In those patients with Crohn’s, anal sepsis should be excluded, and this may require an MRI done on a fistula protocol or even an examination under anesthesia. In patients with an ileal conduit or those with other complex past urological surgery, the anatomy of the urinary tract should be established prior to surgery. The need for preoperative ureteral stenting should also be considered. Patients who have suffered extensive mesenteric ischemia and who have severe cardiovascular disease should be assessed preoperatively with a CT angiography to rule out insufficient blood supply to the gut.1 Other imaging, such as fistulography, vaginography, or cholangiography, may also help to build the anatomical picture.
CT scanning of the abdomen will help to determine the size of any abdominal wall defect to aid surgical planning in terms of operating time, the requirement of a mesh, or even the need to have a plastic surgeon as part of the operating team.33,35 Scrolling up and down the midline on the images will provide information on the optimal entry site into the abdomen.

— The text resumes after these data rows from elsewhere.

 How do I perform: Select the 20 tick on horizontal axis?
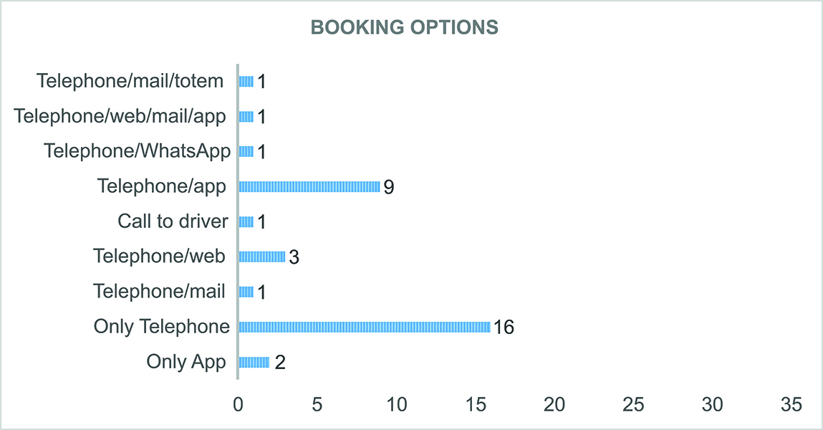click(x=554, y=405)
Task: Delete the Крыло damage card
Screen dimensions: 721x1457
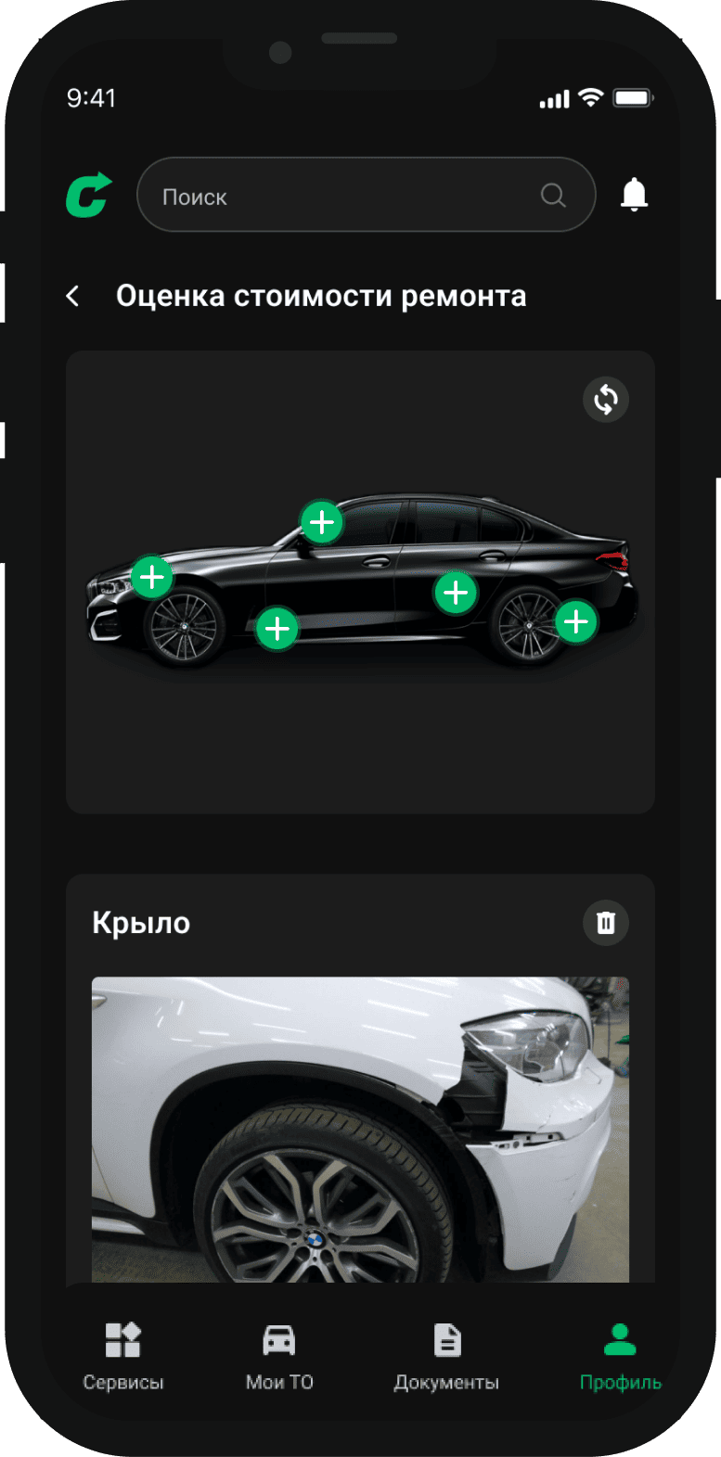Action: click(x=606, y=922)
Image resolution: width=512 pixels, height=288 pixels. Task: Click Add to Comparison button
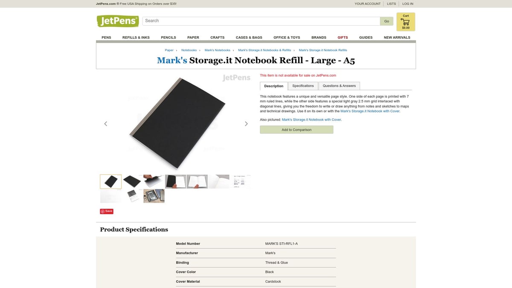pos(297,130)
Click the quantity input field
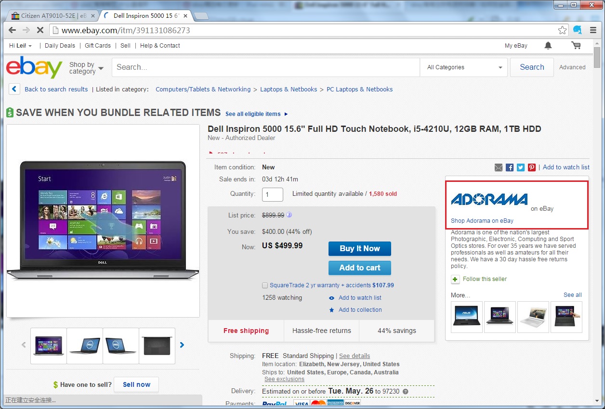605x409 pixels. tap(272, 194)
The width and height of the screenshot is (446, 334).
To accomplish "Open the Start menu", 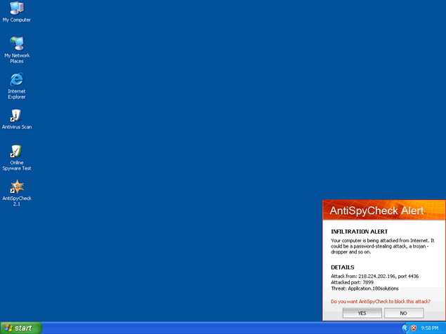I will coord(20,328).
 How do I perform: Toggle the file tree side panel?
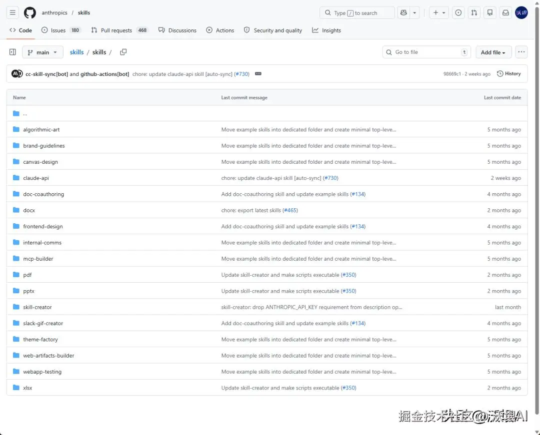(x=13, y=52)
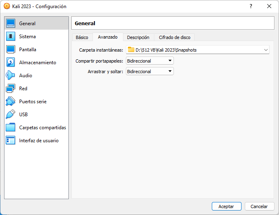
Task: Open the Sistema settings icon
Action: tap(11, 37)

These patients can have a complex anatomy that is difficult to define and establish. An experienced radiologist used to dealing in complex GI radiology is required to assess and review any imaging. Involving the radiologist early in the course can be beneficial with regard to radiology planning and choice of investigations. Often, all imaging will be reviewed in an multidisciplinary team setting with the surgeons, radiologists, and gastroenterologists before definitive surgery is planned, and a designated radiologist would be responsible for this complex cohort of patients.
Many patients with IF become dependent on large doses of analgesics, especially as the oral access for analgesia may be impaired.
Chronic use of opioid and non-opioid analgesics is common in many patients with IF, especially in those with enterocutaneous fistula. Oral analgesia may not be appropriate in patients with a very short gut or obstruction. Intravenous access may also be difficult. The use of patches can provide more sustained drug levels.
Early involvement of a pain team with an understanding of the effects of analgesics on gut function, access to non-pharmacological distraction techniques, and a psychiatrist or psychologist with an understanding of addiction can be extremely helpful.
It is also important to reduce analgesic requirements prior to surgical intervention, or postoperative pain control can be extremely difficult, with little scope for escalation of pain management if needed.
The management of pain after major open abdominal surgery relies on two techniques: patient-controlled analgesia using an opioid self-administered in small doses by the patient and epidural analgesia. Ideally, analgesic regimes should take into account periods where pain intensity is increased due to therapeutic interventions, e.g., physiotherapy, and dressing changes.
Timing of surgery is an important consideration for IF patients. In a complex or open abdomen, it is thought that the process of forming a new peritoneal cavity takes around 6 months.36 The best indicator for when the abdomen has matured for surgery is when prolapse of the bowel is evident at the point of a fistula. With experience, evaluation of whether an abdomen has “matured” can be done by palpation of the abdomen. Up to this point, the abdomen is still extremely hostile, and surgery puts the patient at risk of further injury and complications.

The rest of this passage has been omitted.